Si cela ne fonctionne pas voici l'URL :

11 novembre 2006

Urgence pour Venise



Quarante ans après la terrible catastrophe qui fit prendre conscience au monde de la nécessité de se battre pour sauver Venise, combien il reste à faire. Combien de ruines s'élèvent là où le touriste ne voit que du pittoresque. Combien de vénitiens sont ils partis encore ce mois-ci, remplacés peu à peu par les touristes et les non-résidents qui peuvent se permettre d'entretenir une maison et n'y venir que deux ou trois fois l'an quand des centaines d'immeubles sont insalubres et forcent les vénitiens de souche à émigrer vers la terre ferme et de plus en plus loin ? Y songeons nous lorsque nous demandons toujours plus de Bed & Breakfast, toujours plus d'appartements à louer, de restaurants et de boutiques de masques... 
 
L'idée d'un péage à l'entrée de la ville avance. Elle a ses partisans et ses détracteurs. Ne pas tomber dans la dynamique luna-park à la Las Vegas (ils en rêvent là-bas), dans le Disneyland néo-historique, le musée figé ou la réserve d'indiens. 175.000 habitants il y a cinquante ans, un peu plus de 50.000 aujourd'hui dans le centre historique avec plusieurs millions de visiteurs chaque année... Ne faut-il pas trouver des solutions ou doit on se contenter d'attendre que les pôles fondent, que l'eau des océans monte et engloutisse à tout jamais Venise et sa lagune (vous savez les fameux 6 mètres de plus de hauteur qu'atteindront les mers sur toute la surface du globe, envahissant toutes les bordures de chacun des continents comme le montre si bien Al Gore dans son film...).

10 novembre 2006

Restitution ou sauvegarde ?

Le patrimoine artistique né à Venise au fil des siècles a toujours été éminemment recherché.
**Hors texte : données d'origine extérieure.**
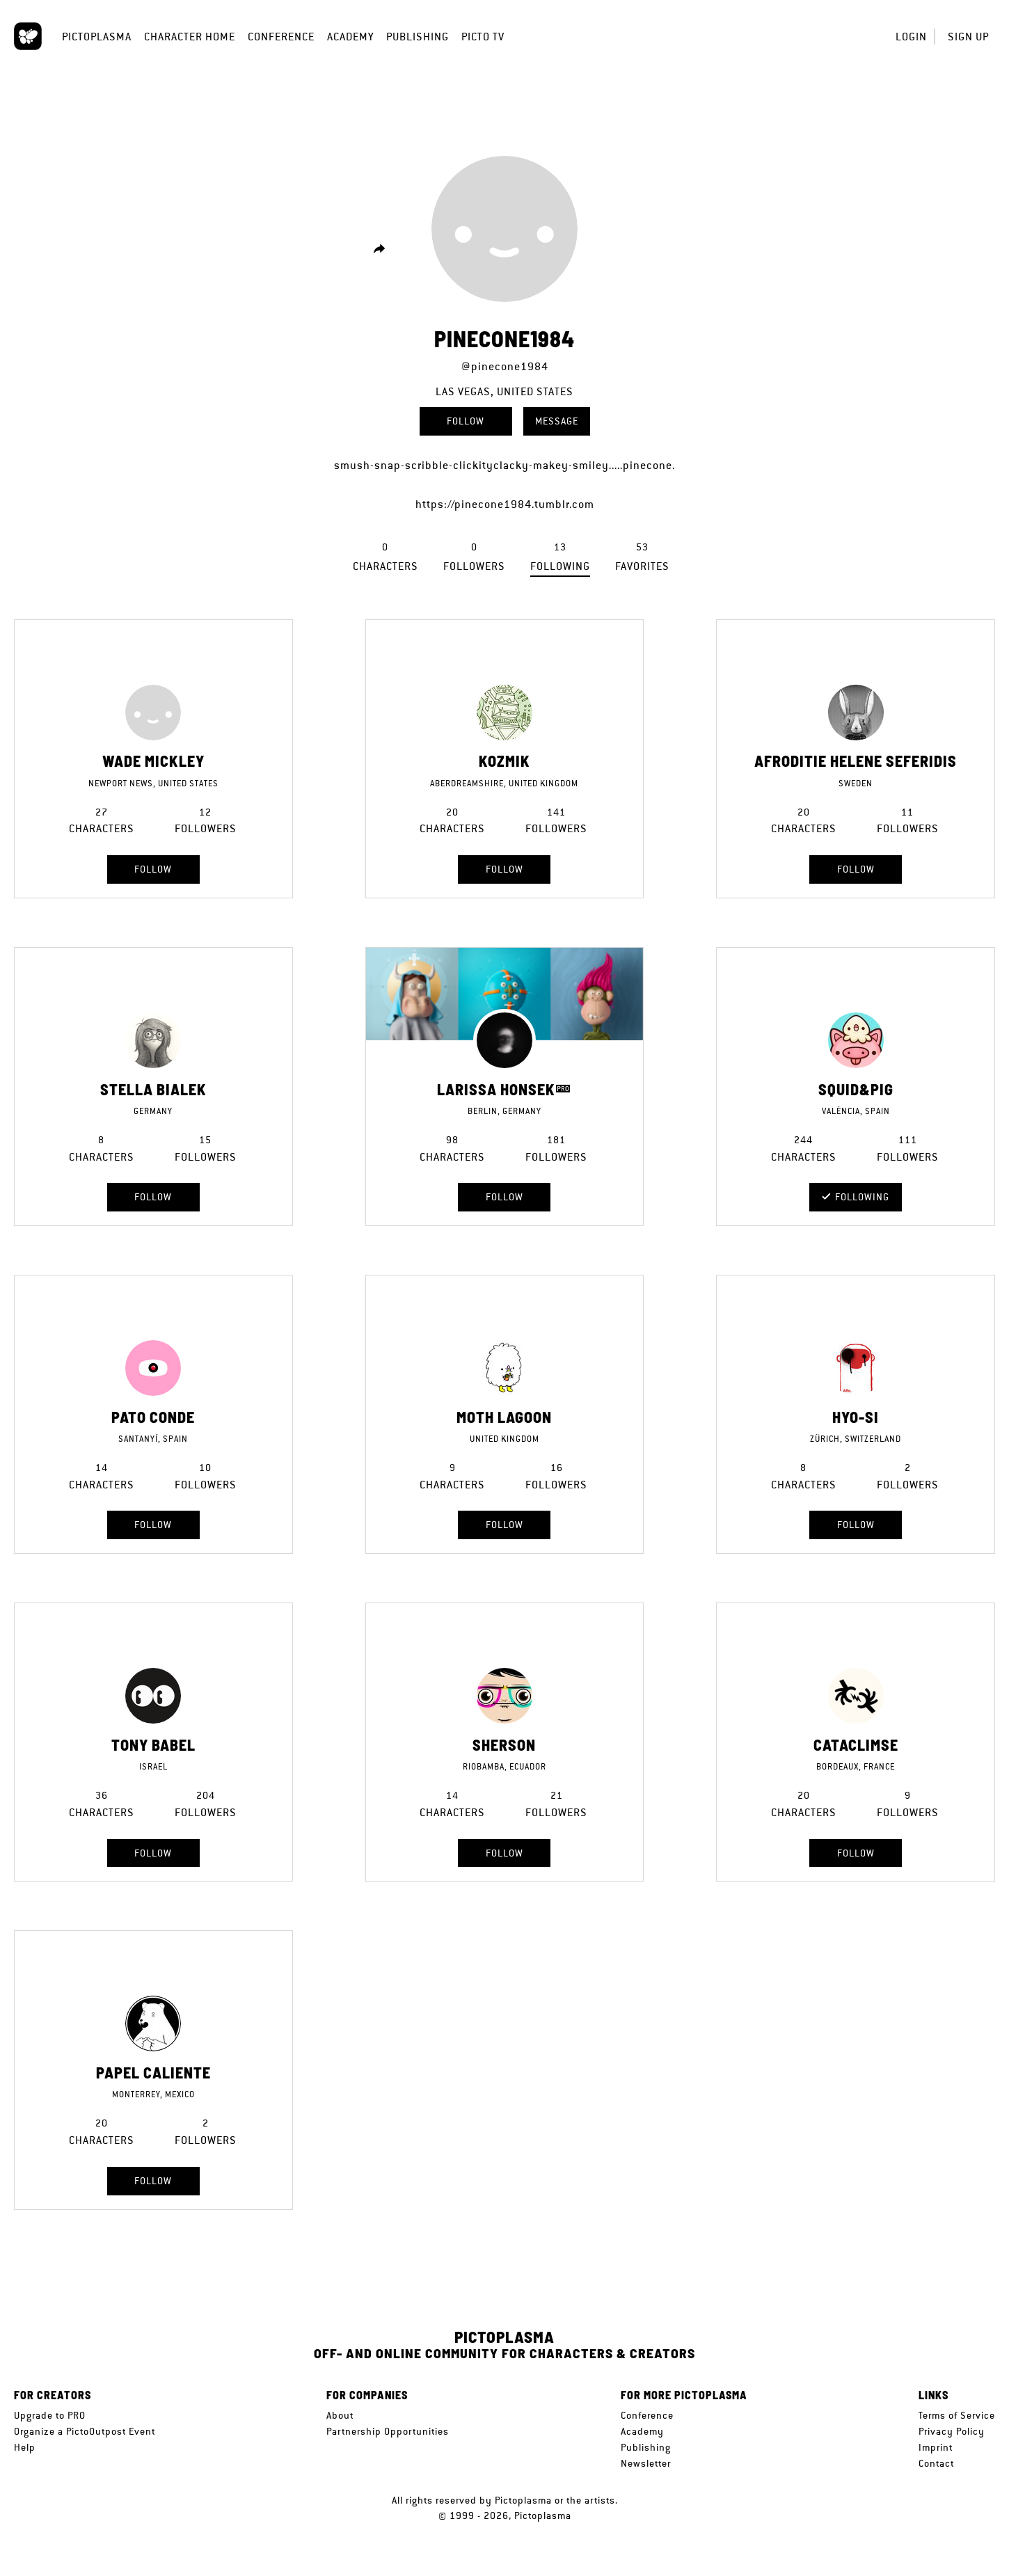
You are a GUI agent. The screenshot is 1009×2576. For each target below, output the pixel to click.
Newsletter (646, 2463)
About (339, 2415)
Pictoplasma (97, 36)
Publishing (417, 36)
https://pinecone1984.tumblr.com (504, 504)
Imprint (936, 2447)
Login (911, 36)
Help (24, 2447)
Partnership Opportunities (387, 2431)
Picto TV (482, 36)
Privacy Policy (952, 2431)
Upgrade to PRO (50, 2415)
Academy (350, 36)
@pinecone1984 (504, 366)
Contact (936, 2463)
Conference (281, 36)
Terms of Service (957, 2415)
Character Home (189, 36)
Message (556, 421)
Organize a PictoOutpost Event (84, 2431)
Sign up (968, 36)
De tout temps, les voyageurs ont aimé rapporter de leur séjour dans la Cité des Doges peintures, verreries, objets d'orfèvres, livres et gravures, brocarts et soieries. Au XVIIIe siècle, l'atelier de Guardi comme celui de Canaletto, les Bellotto et autres vedutistes reproduisaient presque à la chaîne des vues pittoresques de la ville qui ornent aujourd'hui les murs des plus grands châteaux et de tous les musées du monde.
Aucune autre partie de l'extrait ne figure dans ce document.